Poised in a larger-than-life photo above the orchestra and surrounded by his numerous awards, the equally larger-than-life Pops conductor was lauded as "generous," "special," "compassionate," "egoless" -- words used by a string of friends and family who paid tribute to this "One Singular Sensation" in response to his sudden death last August.
PSO board of trustees chairman Dick Simmons began the evening by talking about the establishment of the Marvin Hamlisch Pops Artistic Excellence Fund, which the performers donated their services to, followed by Jim Rohr, chairman and CEO of PNC Bank, who sponsors the Pops.
Hamlisch's wife, Terre, spoke of his love for the PSO and Pittsburgh, emotionally concluding with "I love you, Marvin, and I always will." Also in attendance were his sister-in-law Charlotte and nieces Aubrey and Jordan, who appeared with their uncle in annual Pops holiday performances.
It was a somewhat similar format to the New York Philharmonic's New Year's Eve program broadcast on PBS that included two artists who also appeared in Pittsburgh. Maria Friedman gave a "singular"-ly British interpretation of "Nothing" from "A Chorus Line," and Brian d'Arcy James sang "At the Fountain" from "Sweet Smell of Success." That song included the line, "It's like he saw inside of me, what's really there ..."
But Hamlisch apparently had that effect on all the performers who participated here, most who had substantial relationships with the magnificent maestro, giving the evening an intimate and often moving atmosphere. They included conductor J. Ernest Green, who received Hamlisch's baton from Mrs. Hamlisch to lead the orchestra; longtime Pops concertmaster Mark Huggins, who performed a "sweet" solo from "Success"; and pianist Kevin Cole, who, at one point, celebrated his mentor with a tune from "They're Playing Our Song" and posed the musical question, "Does the man make the music or does the music make the man?"
While New York concentrated on the music, the PSO concentrated on the man. But like the Philharmonic, the PSO Pops also played "Somewhere" from "West Side Story," the tune he wished he wrote, without conductor. It only served to show how much his high-stakes podium banter and rhapsodic musical approach will be missed.
Perhaps the evening's emotional highlight came when Idina Menzel knelt next to the "legend" in his "sacred piano space" (a piano bench) while she sang "What I Did For Love." In that moment, she seemed to channel Hamlisch, with phrasing that swooned and a similar passion that gushed forth with a powerful abandon.
There was also time to reminisce during the three-hour tribute, which included the appearance of original Broadway cast members Lucie Arnaz and Robert Klein, who brought plenty of star quality to a medley from "They're Playing Our Song."

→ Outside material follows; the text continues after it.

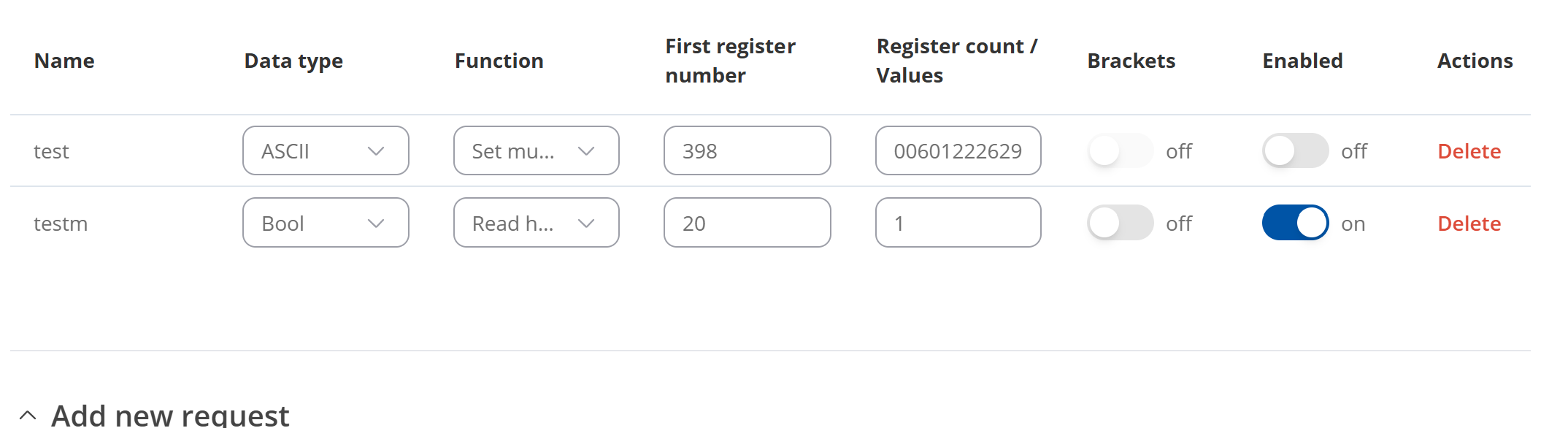Toggle Brackets switch for testm row

pyautogui.click(x=1120, y=223)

And, in a wink to the "future," Klea Blackhurst sang "While I Still Have the Time," Hamlisch's latest musical, based on "The Nutty Professor" and hopefully Broadway-bound.
Then, too, there was a nod to his eye for young talent, as Robert Page and the All Star College Chorus performed "Through the Eyes of Love" and two of Hamlisch's discoveries, Vanessa Campagna and Rocky Paterra, reunited on the stage for the first time in 10 years.
Much of the evening, though, was devoted to his Pulitzer Prize-winning score from "A Chorus Line," the crowning achievement that he often pulled from his musical bag of tricks at the Pops. Many of the tunes bore repeating Tuesday, ranging from the songs that made up the big, brassy overture (that was never played on Broadway) to the final chorus line where the performers, instead of holding up their own head shots, proudly replaced them with a photo of Hamlisch.